Text segment: Begin

Versions of inverted coasters have since been produced by other major coaster manufacturers such as Vekoma and Intamin. Intamin has few designs classified as inverted coasters, although they do install inverted coaster trains on some of their launched designs. Vekoma, however, predominantly mass-produced the same design (Suspended Looping Coaster) with 41 identical coasters installed around the world, though Vekoma now markets a newer style of inverted coaster, the Suspended Thrill Coaster, which utilises lap-bar restraints instead of the traditional over-the-shoulder restraints. Vekoma was also the first manufacturer to install a family-friendly inverted roller coaster with the opening of Flying Ace Aerial Chase at Kings Island in 2001. Giovanola also has a single inverted coaster operating, which uses the box-track design, also used by Bolliger & Mabillard.

The inverted coaster differs from the older suspended coaster, which runs under the track, but features cars that enclose the rider's legs and lower body and are attached to the track above by a pivoting bar, whereas the trains on inverted coasters are directly attached to the track. This direct attachment facilitates inversions, which aren't possible on suspended coasters. Inversions typically featured on inverted coasters include vertical loops, zero-g rolls, Immelmann loops, cobra rolls, and corkscrews, though Vekoma's suspended loopers typically feature sidewinder and in-line twist elements.

Text segment: End
Data excerpt: Begin

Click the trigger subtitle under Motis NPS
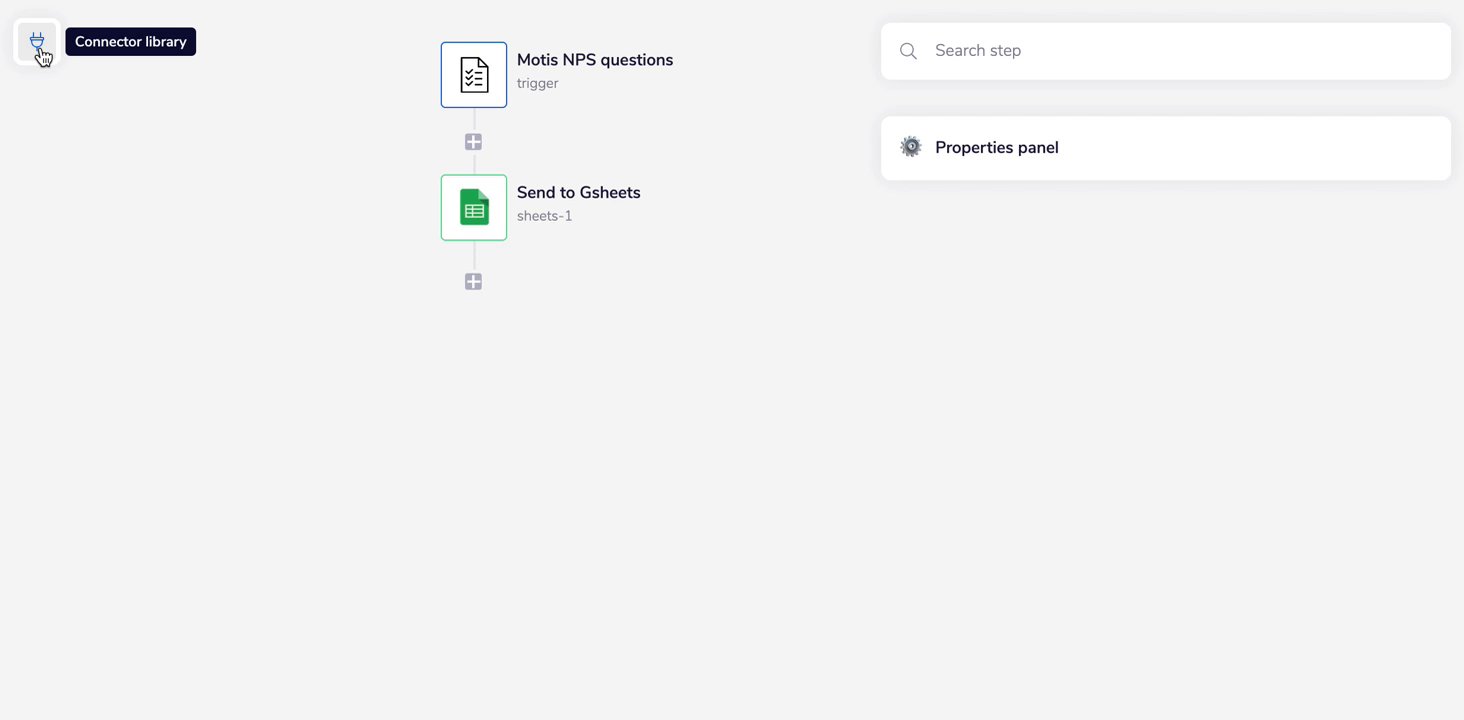The width and height of the screenshot is (1464, 720). tap(537, 84)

Data excerpt: End

— Problems and tasks —
A - Decide whether each statement below agrees with the inverted coaster text. Answer yes or no for each and quote the words of the text that decide it.
(i) Vekoma installed 41 identical Suspended Looping Coasters around the world.
(ii) The Suspended Thrill Coaster uses over-the-shoulder restraints.
(iii) Inversions are possible on suspended coasters.
B - Answer these questions from the inverted coaster text.
(i) Which ride did Vekoma open in 2001 as the first family-friendly inverted roller coaster?
(ii) What attaches the cars of the older suspended coaster to the track above?
(iii) What track design does Giovanola's inverted coaster use?
C - List every coaster manufacturer named in the inverted coaster text.

— Solved tasks —
A -
(i) Yes: "with 41 identical coasters installed around the world"
(ii) No: "which utilises lap-bar restraints instead of the traditional over-the-shoulder restraints"
(iii) No: "inversions, which aren't possible on suspended coasters"

B -
(i) Flying Ace Aerial Chase at Kings Island
(ii) A pivoting bar
(iii) The box-track design

C - Vekoma, Intamin, Giovanola, Bolliger & Mabillard